They also found the air traffic controller was on a “non-business-related phone call” – with his girlfriend – at the time of the crash.

Nine people were killed in the collision.

The National Transportation Safety Board in Washington issued an update on “factual information” it has developed from its inquiry into the midday collision between New York City and the US state of New Jersey in clear weather.

The single-engine plane carrying three people took off from Teterboro Airport in New Jersey about 11:48 am EDT, and the sightseeing chopper carrying five Italian tourists and the pilot lifted off from New York City’s 30th Street Heliport about 11:52 am, the NTSB statement said.

“At 11:52:20 (am EDT) the Teterboro controller instructed the (airplane) pilot to contact Newark (NJ, Airport) on a frequency of 127.85; the airplane reached the Hudson River just north of Hoboken, NJ, across from New York, about 40 seconds later,” the NTSB said. “At that time there were several aircraft detected by radar in the area immediately ahead of the airplane, including the accident helicopter, all of which were potential traffic conflicts for the airplane.”

“The Teterboro tower controller, who was engaged in a phone call at the time, did not advise the pilot of the potential traffic conflicts,” investigators continued. “The Newark tower controller observed air traffic over the Hudson River and called Teterboro to ask that the controller instruct the pilot of the airplane to turn toward the southwest to resolve the potential conflicts.”

“The Teterboro controller then attempted to contact the airplane but the pilot did not respond,” the NTSB said. “The collision occurred shortly thereafter. A review of recorded air traffic control communications showed that the pilot did not call Newark before the accident occurred.”

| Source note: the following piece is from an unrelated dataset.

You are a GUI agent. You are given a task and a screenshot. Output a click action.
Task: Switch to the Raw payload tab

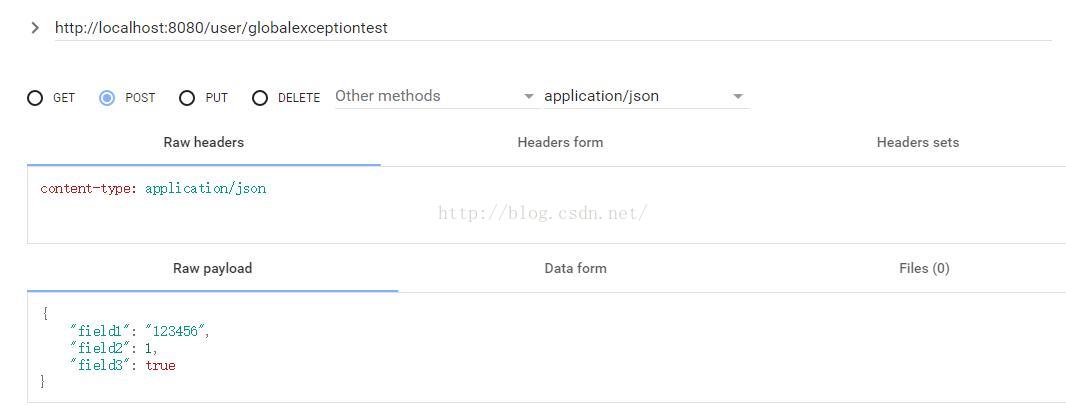coord(213,268)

Local media reports said the controller on the non-business phone call was talking to his girl friend and the tower supervisor had left the premises. Both reportedly were suspended.

The last two bodies and a major portion of the small private plane in collision last weekend with a New York tour helicopter, in which nine people were killed, were recovered Tuesday from the Hudson River between New York City and New Jersey, police said.

The bodies of seven of the victims were recovered earlier.

The mangled red and white wreckage of the Piper aircraft was hoisted out of about 60 feet of murky water about mid-river late in the afternoon by a US Army Corps of Engineers floating crane, police said, when the last bodies were recovered. The wreckage was taken to Pier 40 on the lower West Side of Manhattan. The Eurocopter’s wreckage was recovered Monday.